População ainda reluta em procurar a Justiça
Texto: Andréia Alevato
Por achar o processo judicial burocrático e trabalhoso ir ao Fórum para tentar acordos, muitas pessoas ainda relutam em procurar o Juizado Especial Cível para buscar seus direitos, mesmo sabendo que no órgão o processo é bem mais rápido do que na Justiça comum.
"As pessoas ainda relutam em procurar a Justiça, mesmo sabendo que no Juizado de Pequenas Causas o processo é mais rápido. As pessoas deixam de procurar a Justiça por achar que o processo é muito burocrático", afirmou Edson Roberto Borrere, escrivão-diretor do Juizado Especial Cível. Para ele, essa resistência dá-se porque a composição do sistema Judiciário, antes da criação dos juizados especiais, dificultava o acesso das pessoas que queriam resolver questões mais simples.
"As pessoas ainda relutam em procurar a Justiça porque a própria composição do Judiciário, antes do Juizado Especial ser criado, dificultava a resolução dessas pequenas questões", afirmou.
Segundo Borrere, essa resistência vem diminuindo a cada ano. Isso porque os serviços do Juizado Especial têm sido mais divulgados entre a população, principalmente a mais carente.
Com a divulgação dos serviços do órgão, as pessoas deixam a resistência de lado e passam a exigir mais seus direitos. Para ele, o Código de Defesa do Consumidor contribuiu para essa conscientização sobre direitos.
"Isso vem melhorando.

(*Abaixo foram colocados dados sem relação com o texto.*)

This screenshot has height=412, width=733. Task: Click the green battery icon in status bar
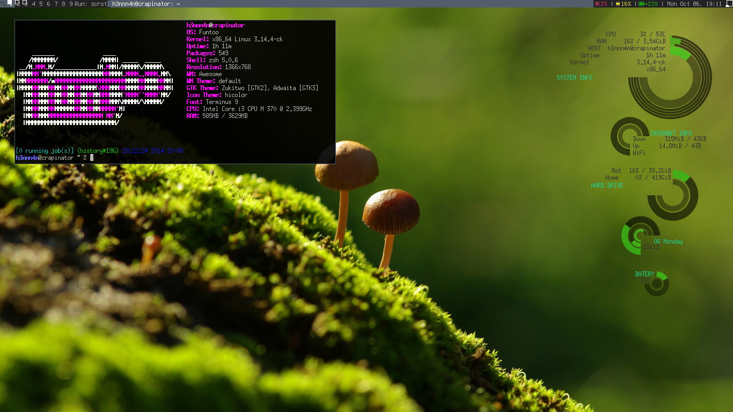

A própria divulgação dos serviços do Juizado Especial vem fazendo com que as pessoas procurem cada vez mais os seus direitos e reivindicá-los, mesmo sabendo que nada será resolvido no dia. O Código de Defesa do Consumidor também tem ajudado na conscientização", afirmou Borrere.
A tendência é de que a procura pelos direitos aumente ainda mais a cada ano.
"As pessoas estão se conscientizando e buscando cada vez mais os seus direitos. Tem muito o que buscar ainda, mas a população está buscando o seu direito. A tendência é aumentar ainda mais. E os trabalhos devem ser cada vez mais divulgado principalmente para a população mais carente, para que essa tendência de busca por direitos aumente ainda mais", concluiu Borrere.
Serviço
O Juizado Especial Cível de Bauru fica no segundo subsolo do prédio do Fórum (Rua Afonso Pena, 5-40) e funciona de segunda à sexta-feira, a partir das 13 horas.
Conheça o Juizado Especial Cível
Conforme determina a lei n.º 9.099/95, os Juizados Especiais Cíveis são responsáveis pela conciliação, processamento e julgamento das causas cíveis de menor complexidade, como:
lCausas cujo valor não exceda a 40 salários mínimos
(R$ 6.040,00);
lAções envolvendo acidentes de trânsito, onde haja a ocorrência de danos materiais nos veículos, podendo se cobrar ainda os lucros cessantes;
lCasos referentes à compra e venda de bens: veículos, móveis, máquinas, equipamentos, utilidades, eletrodomésticos, entre outros, em que haja descumprimento dos prazos contratuais ou ainda, a entrega de bens defeituosos;
lAções relativas a prestação de serviços, como obras, reformas, instalações, decoração, transportes, manutenção de bens e vigilância, em que ocorra o descumprimento dos prazos contratuais ou ainda, a entrega de bens defeituosos;
lAções relativas à cobrança de aluguéis atrasados;
lAções referentes a agressões ao patrimônio: quebras, estragos, danos,vazamentos, inutilização, que poderão ser cobrados os valores relativos aos danos materiais ou até morais;
lCasos relativos à cobrança de cheques com insuficiência de fundos e execução de dívidas em geral: promissórias e contratos.
O que não pode
A lei n.º 9.099/95, não permite o uso do procedimento especial quando se tratar de causas de:
lAções de natureza alimentar, fiscal e de interesse da Fazenda Pública;
lCausas relativas a acidentes de trabalho;
lAções referentes ao estado e capacidade das pessoas, ainda que de cunho patrimonial.